Groot nieuws: voormalig socialistisch minister en huidig advocaat Johan Vande Lanotte wil het regime van de Turkse president Erdogan voor het Internationaal Strafhof zien verschijnen. Hij broedt volgens de media op een vordering van niet minder dan 5.000 pagina's aan mensenrechtenschendingen. “Oud-minister Johan Vande Lanotte daagt Turks regime voor Internationaal Strafhof”, koppen de media. Maar kan dat wel?
Eerste probleem: Turkije heeft het verdrag voor het Internationaal Strafhof nooit ondertekend. De instantie heeft dus geen bevoegdheid in deze. Vande Lanotte werkt dus via een omweg. "We focussen op negen ontvoeringen die plaatsvonden in acht landen die wél onder het Internationaal Strafhof vallen", verdedigt hij zich in de media. Het gaat volgens hem om geslaagde ontvoeringen in Bulgarije, Roemenië, Albanië, Cambodja, Kenia en Gabon én om mislukte pogingen in Zwitserland en Mongolië.
Er is een bijkomend probleem. Meester Fernand Keuleneer op Twitter: “Vande Lanotte kan Turkije helemaal niet voor het Internationaal Strafhof dagen. Hij kan enkel informatie bezorgen aan het Hof, op basis waarvan de aanklager bij het Hof al dan niet een onderzoek kan openen.”

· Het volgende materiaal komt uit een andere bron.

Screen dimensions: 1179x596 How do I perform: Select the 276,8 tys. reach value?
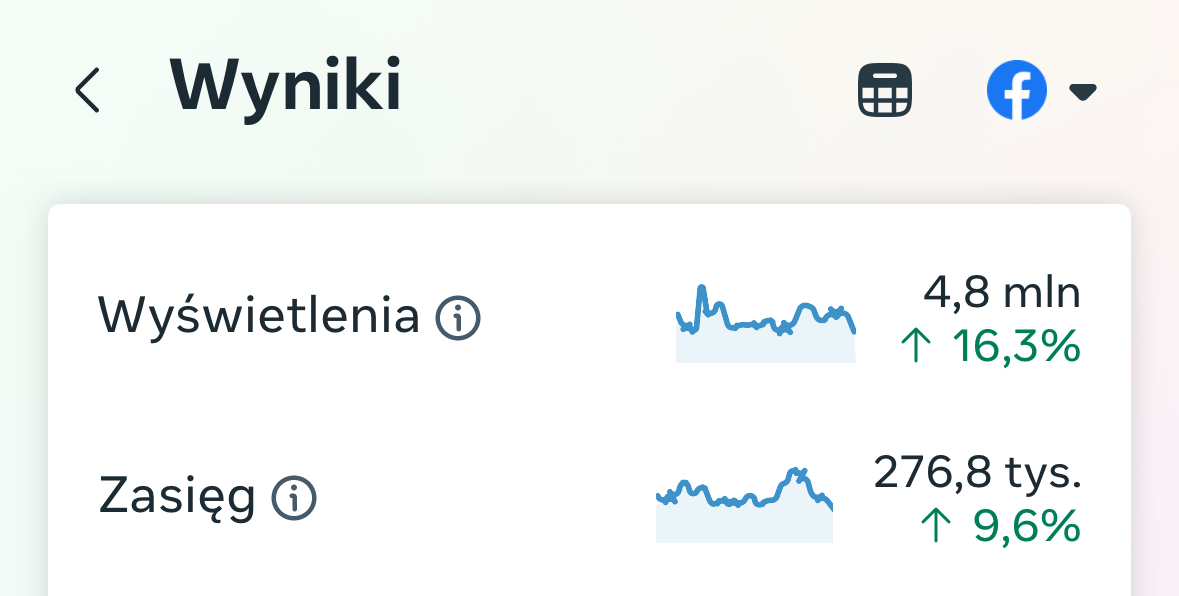point(977,472)
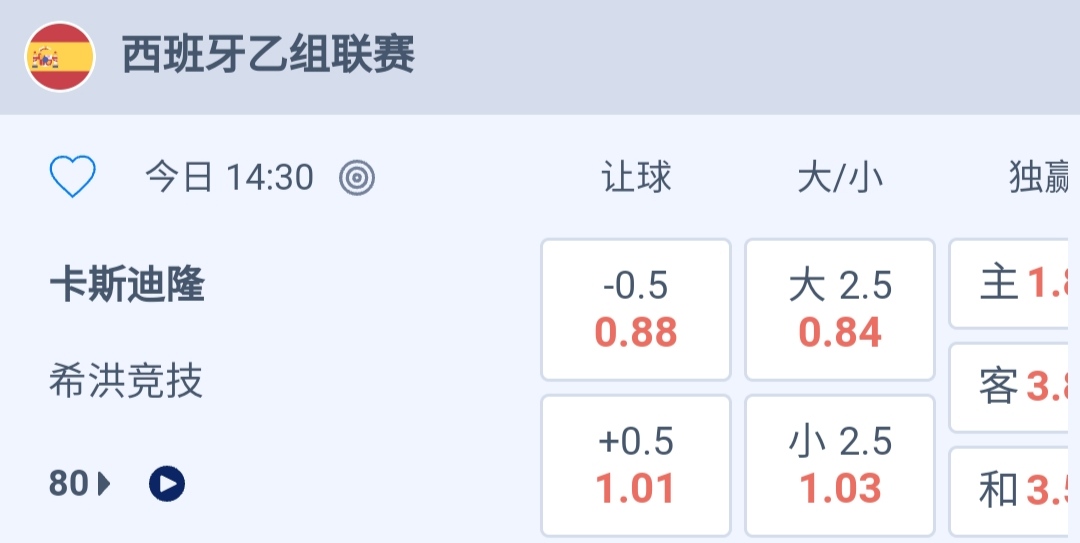Click the target icon beside 14:30
1080x543 pixels.
click(x=357, y=178)
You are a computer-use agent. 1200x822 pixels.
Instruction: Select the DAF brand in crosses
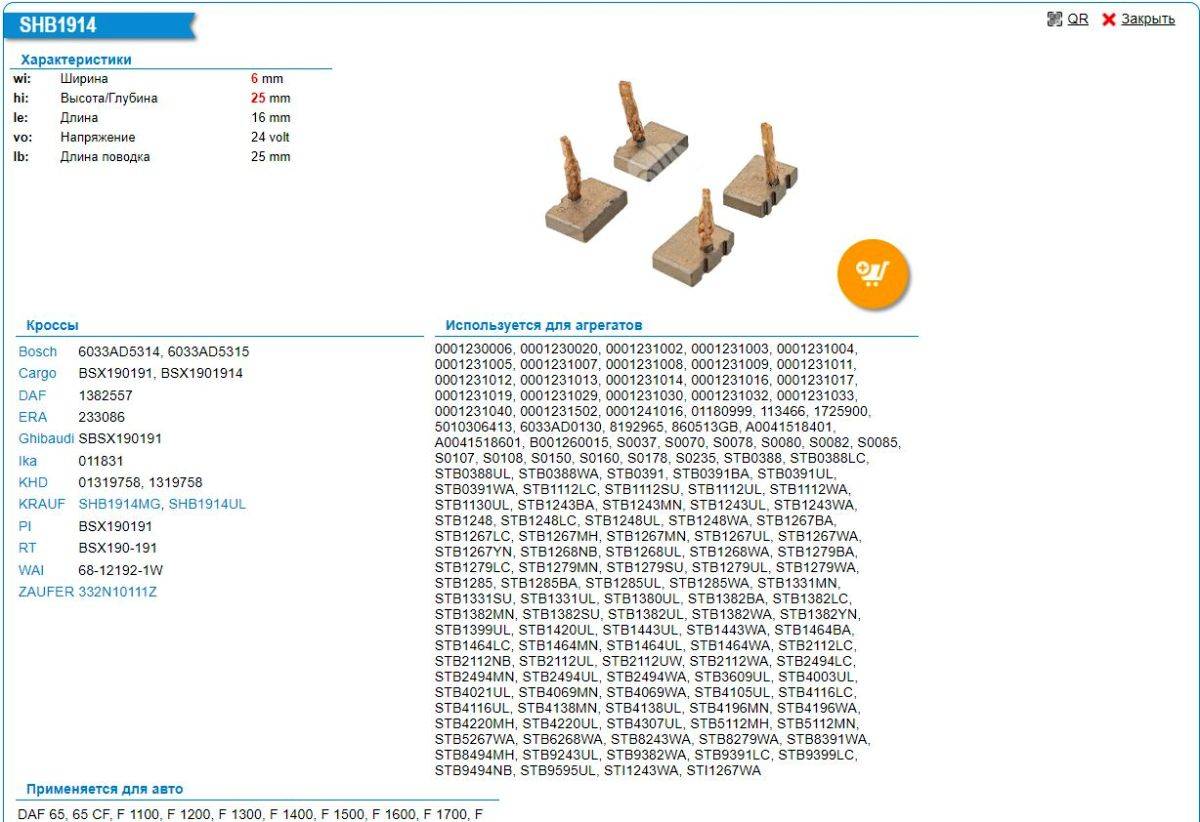(x=32, y=395)
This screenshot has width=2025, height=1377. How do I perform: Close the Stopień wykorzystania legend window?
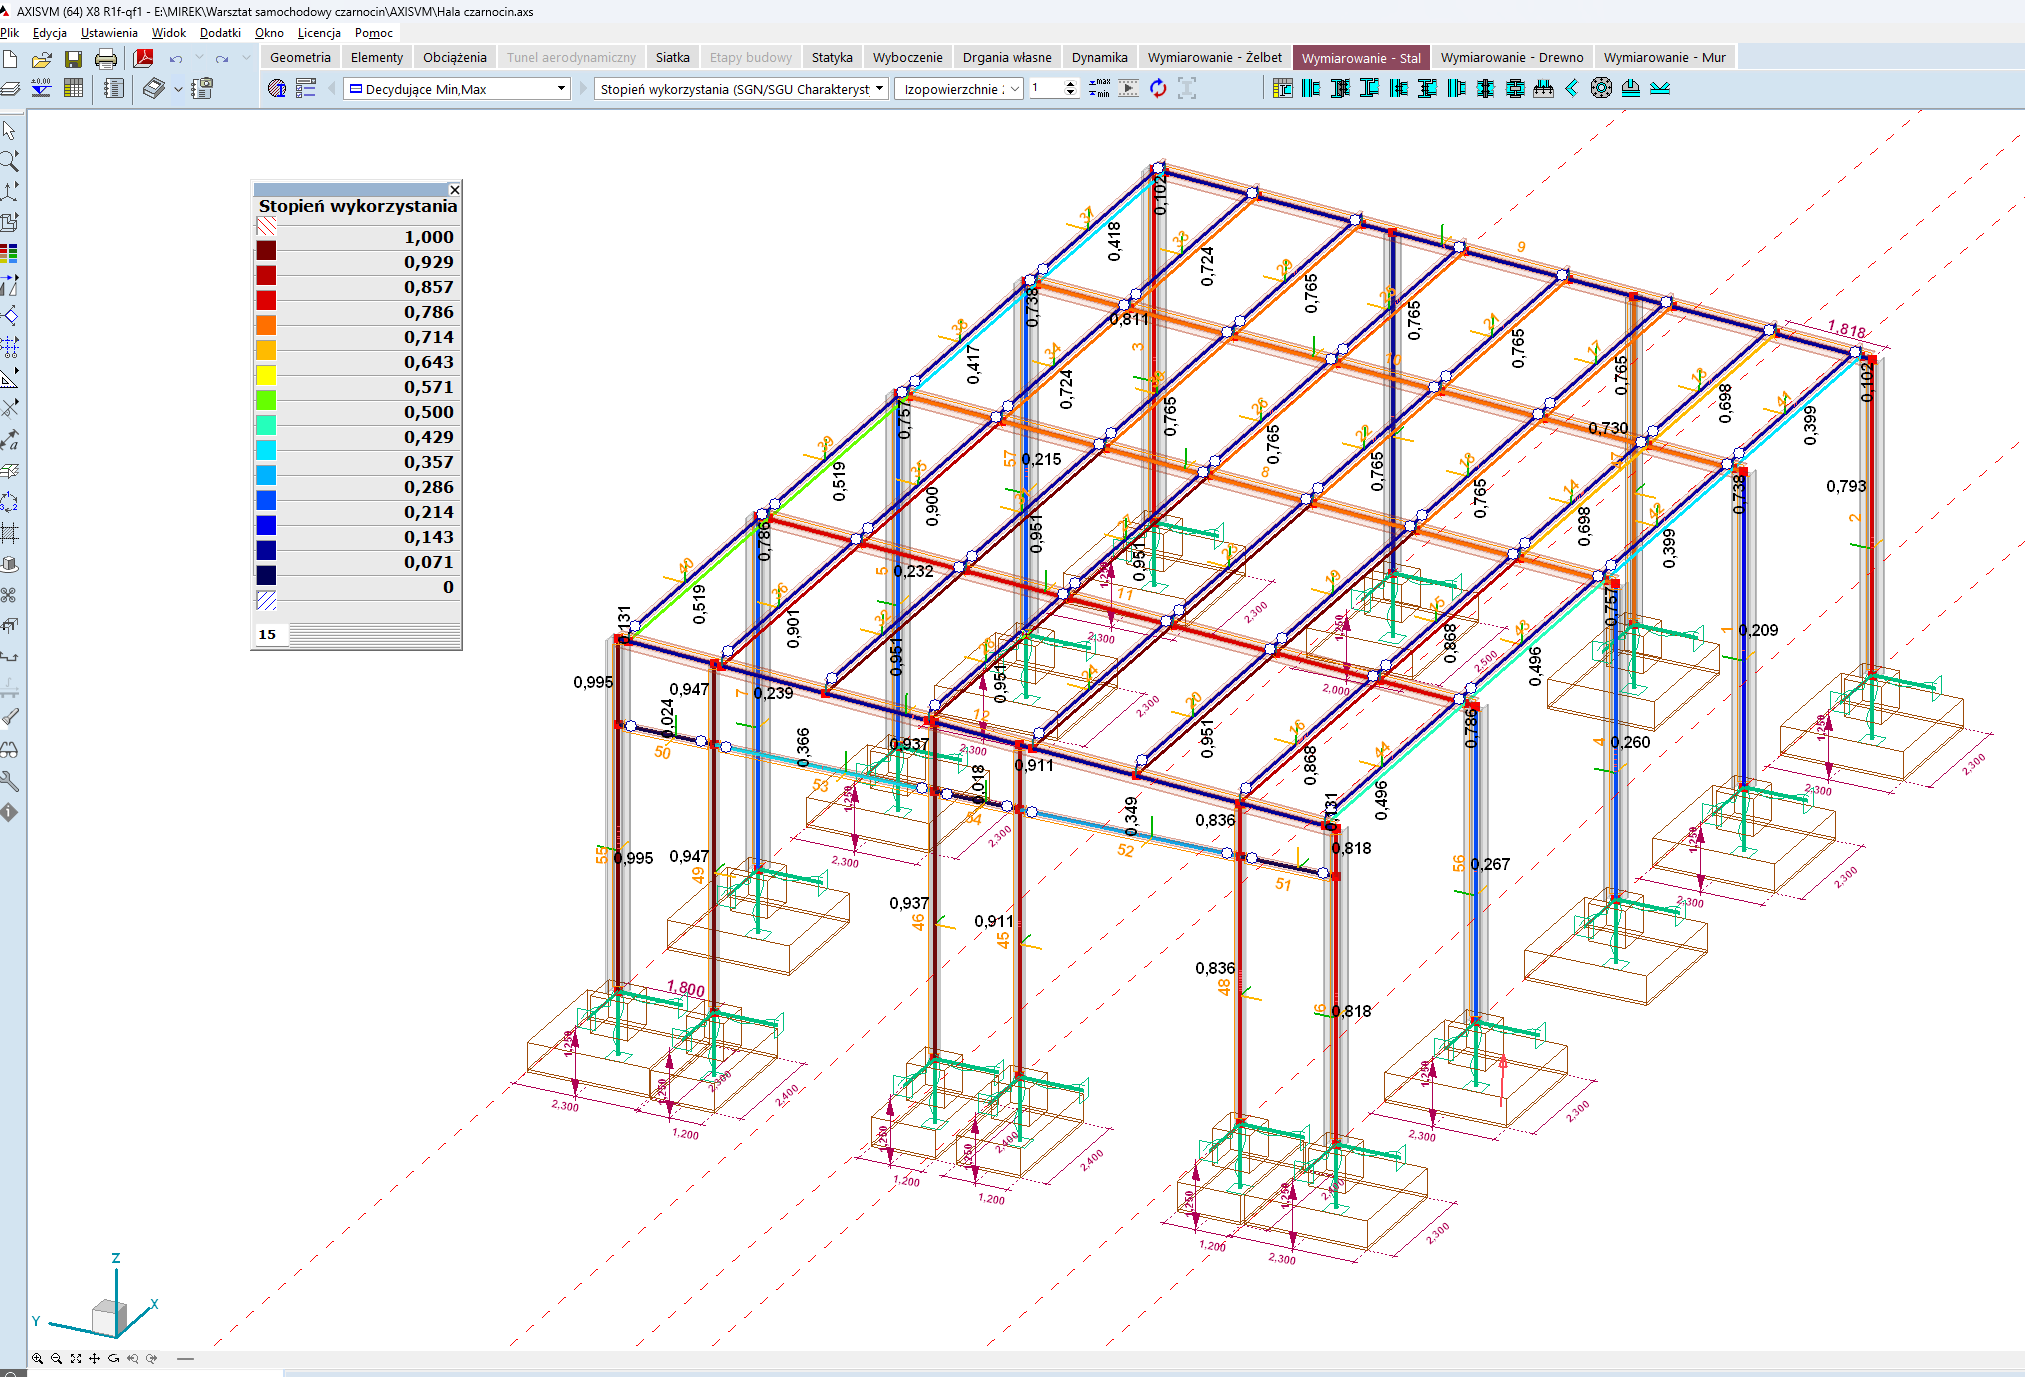pyautogui.click(x=454, y=189)

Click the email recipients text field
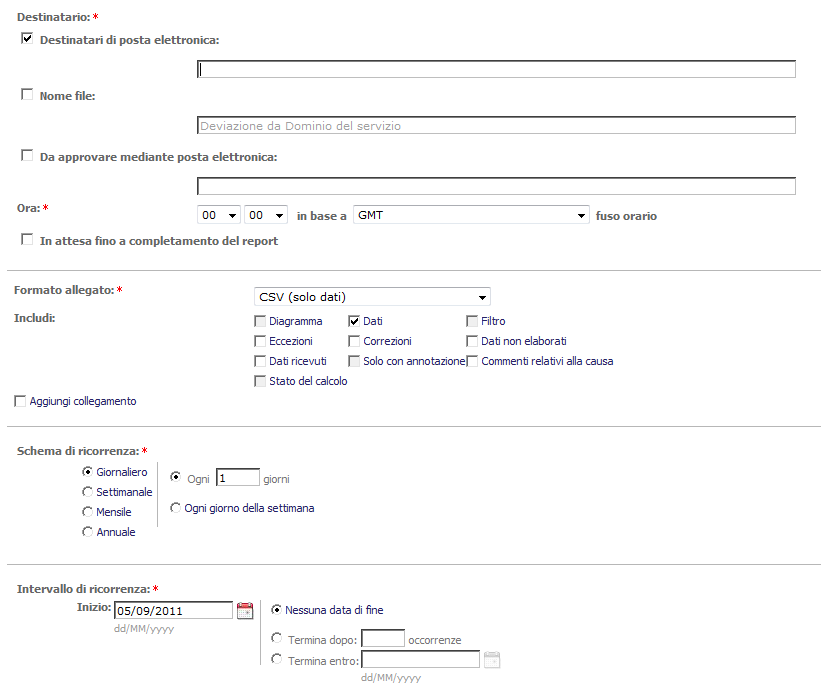click(496, 69)
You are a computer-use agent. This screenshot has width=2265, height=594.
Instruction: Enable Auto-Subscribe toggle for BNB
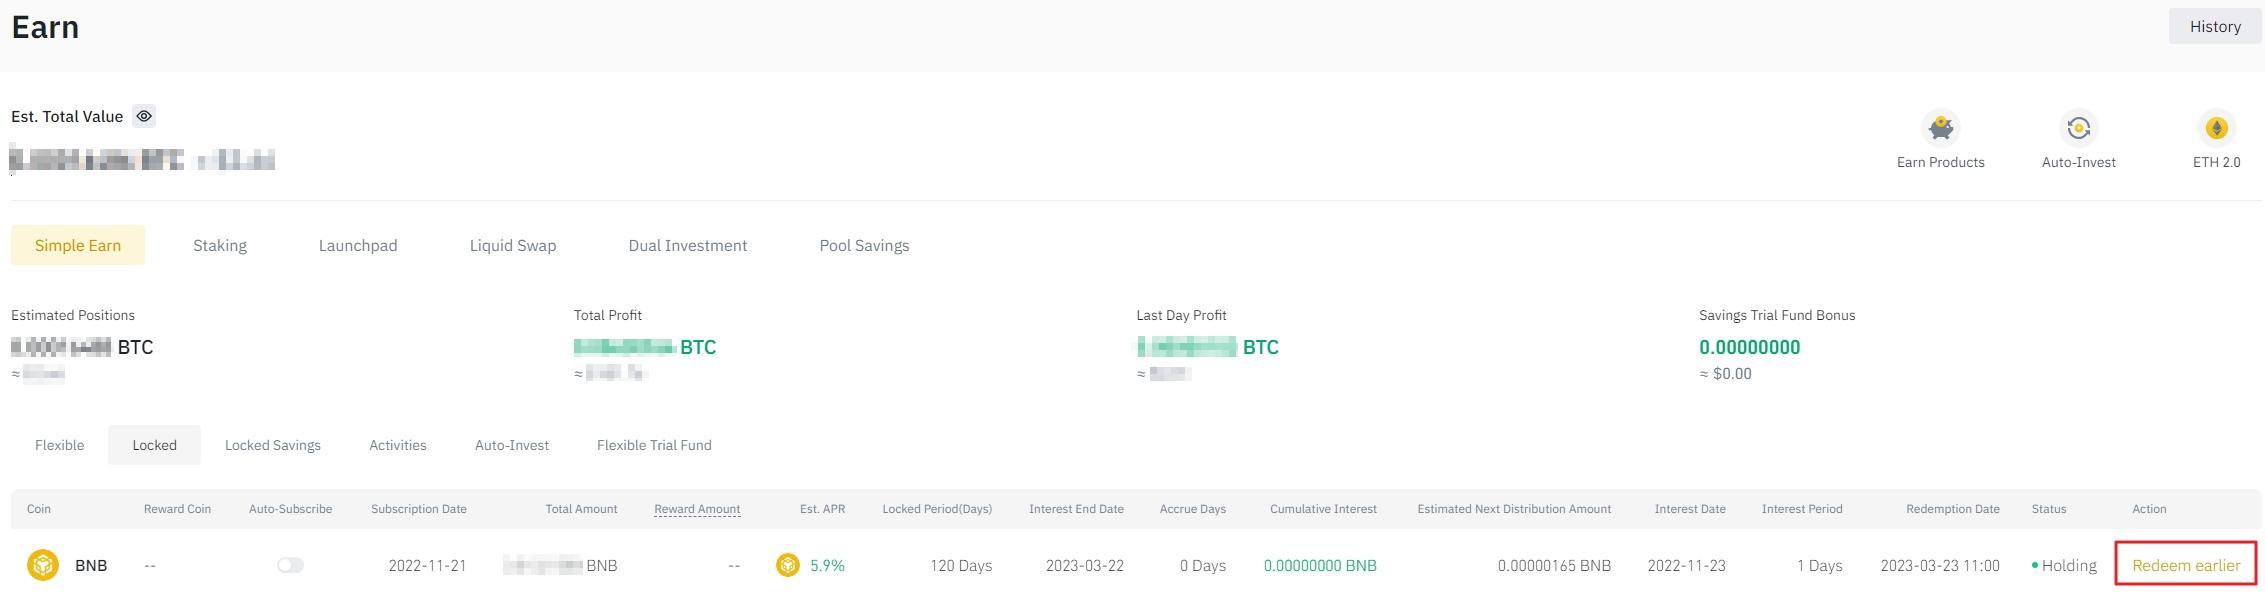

Twee jaar geleden, na zijn politieke exit, ging Vande Lanotte aan de slag bij Van Steenbrugge Advocaten (VSA). Het Gentse kantoor verdedigde volgens De Tijd al vaker de belangen van Turkse burgers, zoals enkele Belgische leden van de Gülenbeweging. De Turkse regering ziet die invloedrijke beweging Hizmet van de islamitische goeroe Fethullah Gülen als een terreurorganisatie. De CIA ziet het zo.
Toch rijst er volgens De Tijd ook bijkomende kritiek op de demarche van Vande Lanotte. In een tweet haalt Dries Lesage, verbonden aan het Instituut voor Internationale Studies (UGent), 'de erg duistere kanten van de (Gülen)organisatie' aan. Hij wijst erop dat de Gülenbeweging zich in het verleden schuldig gemaakt heeft aan zware mensenrechtenschendingen toen de organisatie nog een machtige positie bekleedde in de Turkse maatschappij.